§ **REQUIREMENT**
Where an image occurs, skip it and print the rest of the records verbatim.
|---|
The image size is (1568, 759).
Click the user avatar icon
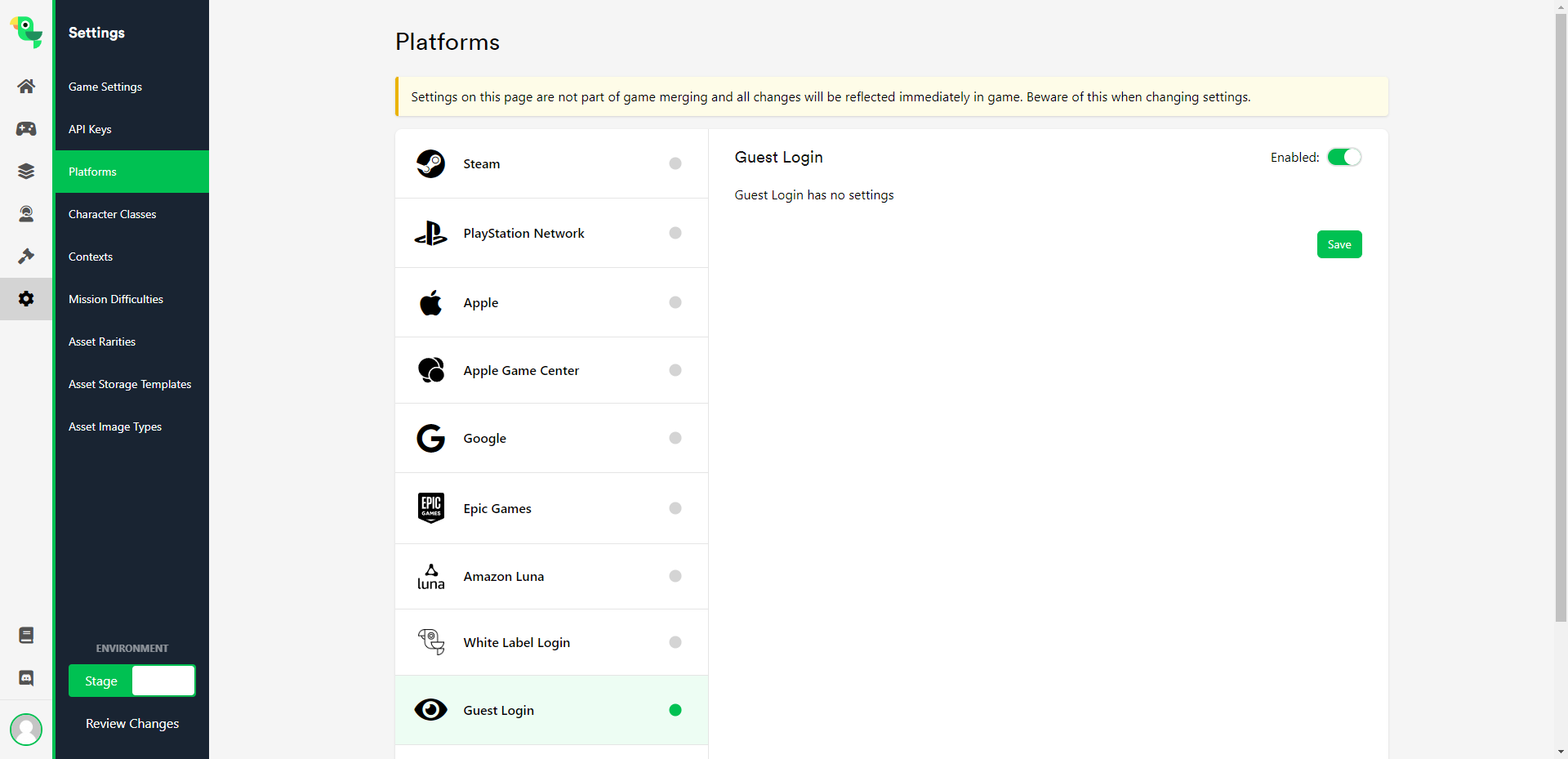26,730
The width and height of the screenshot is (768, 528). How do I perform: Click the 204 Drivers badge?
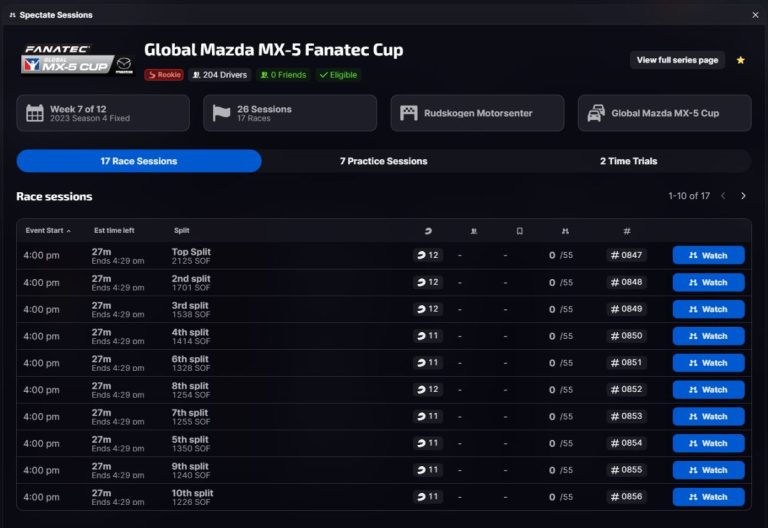[x=220, y=75]
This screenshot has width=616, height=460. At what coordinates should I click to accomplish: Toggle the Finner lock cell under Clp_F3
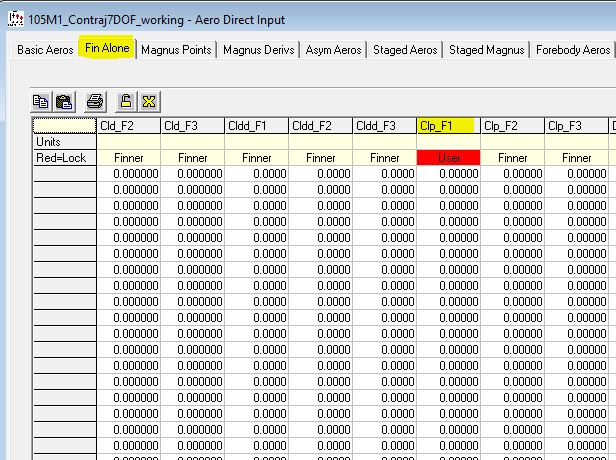(x=576, y=158)
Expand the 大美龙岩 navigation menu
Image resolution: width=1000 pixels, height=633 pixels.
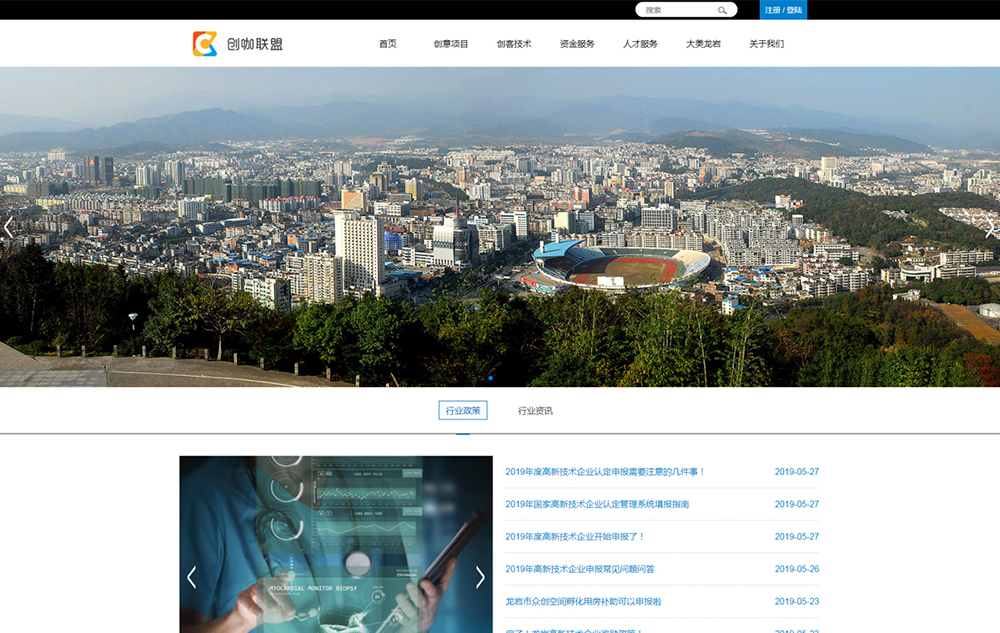(703, 44)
|---|
§ **RESULT OF THE TASK**
The image size is (1568, 759).
Click the user avatar icon
26,730
The width and height of the screenshot is (768, 528). How do I perform: Click the 204 Drivers badge?
[x=220, y=75]
This screenshot has width=616, height=460. At what coordinates should I click to accomplish: Toggle the Finner lock cell under Clp_F3
(x=576, y=158)
Expand the 大美龙岩 navigation menu
Image resolution: width=1000 pixels, height=633 pixels.
(703, 44)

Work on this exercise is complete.